The Woman’s voice leads him to --

INT. THE OPERA HOUSE - SAME

A light comes up on stage and we see a WOMAN’S SILHOUETTE behind the scrim.

Tony, exhausted and dressed in rags, climbs onto the stage and stands on the other side of the scrim.

He touches the silhouette lightly with his hand, certain it must be a mirage.

The woman sings softly.

Tony falls to his knees, removes his hat, and holds it out to her. Angelina’s singing the final stanza of the aria he wrote for her -- THE HARMONY.

LEO, ESTELLA, RODOLFO, AND OTHERS

slip into the House quietly, unnoticed by Tony.

TONY

unties the moth-eaten scarf wrapped around his throat.

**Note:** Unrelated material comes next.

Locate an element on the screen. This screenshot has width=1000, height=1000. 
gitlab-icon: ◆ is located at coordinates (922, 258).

With all he has left, he attempts to join her song.

HIS VOICE

is brittle at first but slowly regains its former power.

THE SCRIM rises revealing --

ANGELINA

breathtaking in Tony’s mother’s white gypsy gown, the one that Rodolfo rescued from the fire.

HIS TIRED EYES

ignite with a new spark. Tony moves closer to her. She takes his free hand --

Their voices soar together. The song concludes.

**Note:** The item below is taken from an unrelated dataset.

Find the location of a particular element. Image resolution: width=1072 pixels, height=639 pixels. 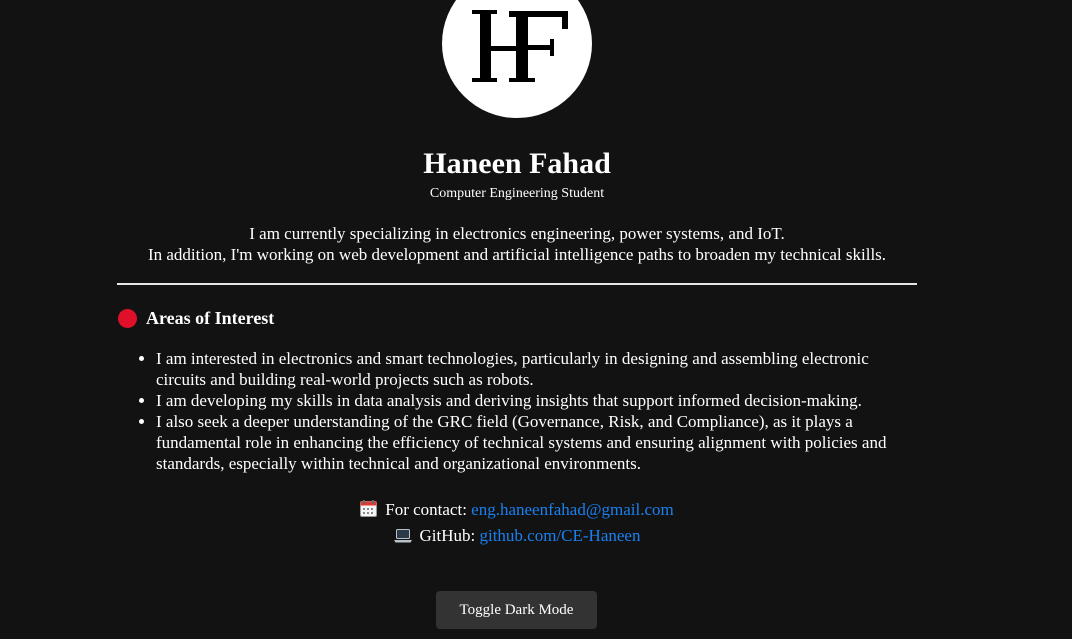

Angelina holds his face in her hands, the same way that Tony’s mother did in the old photograph.

APPLAUSE rises from the House.

Angelina looks into the audience and sees --

HER FATHER

shaking his fist above his head in emphatic celebration.

Angelina takes a bow.

LEO AND ESTELLA

smile at one another. Estella takes Leo’s hand.

RODOLFO

smiles as tears fall from his eyes.

TONY AND ANGELINA

bow, hand-in-hand.

TONY

takes a bow. He motions to Angelina. She takes a bow.

Tony takes a final bow worthy of Chaplin’s Little Tramp.

After a beat, he wipes away a single tear from his cheek --

TONY

(singing)

“La commedia e finita!”

The scrim falls in front of Tony and Angelina. We see their silhouettes come together in a kiss, and we --

FADE TO BLACK.

THE END.

 

Like Tony Pagliacci, we may learn that the beauty we are looking for is not behind us but inside us. We may discover that in order to possess this beauty we must reinvent ourselves, take chances, and break all the rules.